Vor allem bei den Opfern von Straftaten und ihren Angehörigen überwiegt allen Strafrechtsreformen zum Trotz der Wunsch, den Täter leiden zu sehen für das, was er ihnen angetan hat. Sie erwarten von den Vollzugsorganen, ihnen eine Genugtuung zu verschaffen, die sie sich selbst nicht verschaffen dürfen. Ganz unberechtigt ist diese Erwartung nicht: Das Gewaltmonopol des Staates gründet schließlich ganz wesentlich auf dem Versprechen, im Schadensfall nicht nur Appellationsstelle, sondern auch Satisfaktionsinstanz zu sein. (…)

Man kann nur froh sein, dass sich der Vergeltungswunsch derer, denen der Staat keine Satisfaktion mehr gewährt, nicht öfter außerhalb der vorgeschriebenen Verfahrenswege Bahn bricht. Der Rechtsfriede hält auch deshalb, weil der Staat auf die Aggressionshemmung der Geschädigten vertrauen kann, die sich schon beim ersten Mal nicht wehren konnten. Es ist die Gesetzestreue, die den braven Bürger von seinem Peiniger unterscheidet.

Wie die Dinge liegen, setzt ihn diese Treue im modernen Strafverfahren ein zweites Mal in Nachteil.

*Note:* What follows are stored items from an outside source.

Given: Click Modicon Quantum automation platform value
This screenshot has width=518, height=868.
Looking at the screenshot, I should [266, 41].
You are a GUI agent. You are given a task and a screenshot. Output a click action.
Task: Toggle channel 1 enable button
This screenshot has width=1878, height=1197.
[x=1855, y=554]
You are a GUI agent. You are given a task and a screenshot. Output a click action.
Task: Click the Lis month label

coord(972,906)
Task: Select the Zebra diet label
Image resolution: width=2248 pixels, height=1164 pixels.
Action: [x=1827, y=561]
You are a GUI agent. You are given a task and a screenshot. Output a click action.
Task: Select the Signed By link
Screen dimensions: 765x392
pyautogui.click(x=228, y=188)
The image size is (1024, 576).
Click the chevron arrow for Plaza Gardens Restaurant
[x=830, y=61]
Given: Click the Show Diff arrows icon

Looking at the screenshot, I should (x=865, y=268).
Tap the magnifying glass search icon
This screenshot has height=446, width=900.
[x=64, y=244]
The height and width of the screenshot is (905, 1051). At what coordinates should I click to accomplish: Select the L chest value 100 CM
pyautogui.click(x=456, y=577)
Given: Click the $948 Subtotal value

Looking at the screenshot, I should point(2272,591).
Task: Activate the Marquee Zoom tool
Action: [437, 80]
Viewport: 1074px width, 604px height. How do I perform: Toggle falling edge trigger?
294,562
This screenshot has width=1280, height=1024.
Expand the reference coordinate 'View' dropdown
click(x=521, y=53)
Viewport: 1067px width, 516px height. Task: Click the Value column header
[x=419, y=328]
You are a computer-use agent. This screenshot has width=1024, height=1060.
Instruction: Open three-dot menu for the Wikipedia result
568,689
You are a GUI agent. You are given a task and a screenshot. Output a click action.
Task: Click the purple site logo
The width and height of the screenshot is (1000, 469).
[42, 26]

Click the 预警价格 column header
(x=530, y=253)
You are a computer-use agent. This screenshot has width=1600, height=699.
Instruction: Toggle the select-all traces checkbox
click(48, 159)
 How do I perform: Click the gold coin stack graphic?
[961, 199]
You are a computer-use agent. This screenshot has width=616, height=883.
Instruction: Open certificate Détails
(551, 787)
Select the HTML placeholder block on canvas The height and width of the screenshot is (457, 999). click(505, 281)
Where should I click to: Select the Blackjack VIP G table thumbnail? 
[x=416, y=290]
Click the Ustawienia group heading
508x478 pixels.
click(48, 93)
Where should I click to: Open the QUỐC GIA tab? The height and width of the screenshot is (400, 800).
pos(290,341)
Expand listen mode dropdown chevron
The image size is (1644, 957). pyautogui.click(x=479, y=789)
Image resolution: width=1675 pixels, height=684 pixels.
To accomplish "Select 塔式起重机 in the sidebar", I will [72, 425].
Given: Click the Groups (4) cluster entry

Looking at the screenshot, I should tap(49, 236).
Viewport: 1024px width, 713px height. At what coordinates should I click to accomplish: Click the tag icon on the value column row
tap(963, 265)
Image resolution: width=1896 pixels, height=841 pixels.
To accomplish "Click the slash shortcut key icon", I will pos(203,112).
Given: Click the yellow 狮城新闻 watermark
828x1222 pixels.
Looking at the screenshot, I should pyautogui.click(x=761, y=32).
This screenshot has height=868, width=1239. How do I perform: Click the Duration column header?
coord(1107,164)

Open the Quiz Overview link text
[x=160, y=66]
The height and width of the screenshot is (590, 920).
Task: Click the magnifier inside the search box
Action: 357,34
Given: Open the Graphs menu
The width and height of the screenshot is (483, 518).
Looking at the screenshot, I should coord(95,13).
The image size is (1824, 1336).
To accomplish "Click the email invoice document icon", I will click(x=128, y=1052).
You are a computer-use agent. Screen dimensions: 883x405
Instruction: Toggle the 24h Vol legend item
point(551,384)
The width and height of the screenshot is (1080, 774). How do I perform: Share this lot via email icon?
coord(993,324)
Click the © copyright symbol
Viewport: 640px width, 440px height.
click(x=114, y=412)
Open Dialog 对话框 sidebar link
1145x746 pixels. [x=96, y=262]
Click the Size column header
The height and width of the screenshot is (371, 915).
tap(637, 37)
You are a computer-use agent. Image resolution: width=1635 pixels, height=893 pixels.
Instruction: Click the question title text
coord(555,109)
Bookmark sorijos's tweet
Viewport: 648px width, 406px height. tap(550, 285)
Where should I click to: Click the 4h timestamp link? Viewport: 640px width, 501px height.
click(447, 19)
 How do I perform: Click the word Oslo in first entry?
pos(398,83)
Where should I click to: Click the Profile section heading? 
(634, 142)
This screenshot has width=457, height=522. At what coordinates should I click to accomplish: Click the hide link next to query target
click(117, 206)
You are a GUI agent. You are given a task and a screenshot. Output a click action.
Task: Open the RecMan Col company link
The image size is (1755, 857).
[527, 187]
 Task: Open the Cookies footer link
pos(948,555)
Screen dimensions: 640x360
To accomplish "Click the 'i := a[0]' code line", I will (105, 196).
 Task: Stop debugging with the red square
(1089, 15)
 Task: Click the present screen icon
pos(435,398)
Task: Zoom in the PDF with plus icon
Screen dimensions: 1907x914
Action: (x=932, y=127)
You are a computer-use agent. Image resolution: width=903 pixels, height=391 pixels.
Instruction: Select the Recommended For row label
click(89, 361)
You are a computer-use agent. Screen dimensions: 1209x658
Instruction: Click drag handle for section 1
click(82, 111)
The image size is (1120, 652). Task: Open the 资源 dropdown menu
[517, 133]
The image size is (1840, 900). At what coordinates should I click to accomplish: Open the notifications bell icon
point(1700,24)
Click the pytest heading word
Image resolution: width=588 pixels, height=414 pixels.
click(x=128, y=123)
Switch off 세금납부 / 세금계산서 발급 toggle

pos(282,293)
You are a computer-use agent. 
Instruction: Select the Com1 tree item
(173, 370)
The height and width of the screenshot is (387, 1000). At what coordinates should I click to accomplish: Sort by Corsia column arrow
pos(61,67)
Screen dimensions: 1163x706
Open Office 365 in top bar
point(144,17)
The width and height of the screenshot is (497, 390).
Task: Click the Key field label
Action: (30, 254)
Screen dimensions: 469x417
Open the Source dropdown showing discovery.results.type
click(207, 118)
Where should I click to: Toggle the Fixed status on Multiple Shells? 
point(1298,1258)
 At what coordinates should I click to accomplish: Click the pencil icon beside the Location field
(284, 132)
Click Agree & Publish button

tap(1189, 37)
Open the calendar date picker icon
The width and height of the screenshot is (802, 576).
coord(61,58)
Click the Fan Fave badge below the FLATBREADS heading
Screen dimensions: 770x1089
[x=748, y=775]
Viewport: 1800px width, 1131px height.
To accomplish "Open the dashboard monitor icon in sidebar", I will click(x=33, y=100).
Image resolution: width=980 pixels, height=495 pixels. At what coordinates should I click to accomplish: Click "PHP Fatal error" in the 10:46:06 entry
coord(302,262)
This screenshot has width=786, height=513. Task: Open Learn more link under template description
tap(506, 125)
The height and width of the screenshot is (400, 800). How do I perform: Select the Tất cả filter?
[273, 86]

Und da er nicht so dumm ist, dies nicht ganz richtig zu bemerken, dürfte die permanent empfundene Ungerechtigkeit des Staates gegenüber den ihn tragenden Bürgern ein Gutteil der Ursachen für Politikverdrossenheit ausmachen. Die Demokratie ist in Gefahr, wenn die Menschen resignieren, weil ihr Wille niemals Gesetz wird.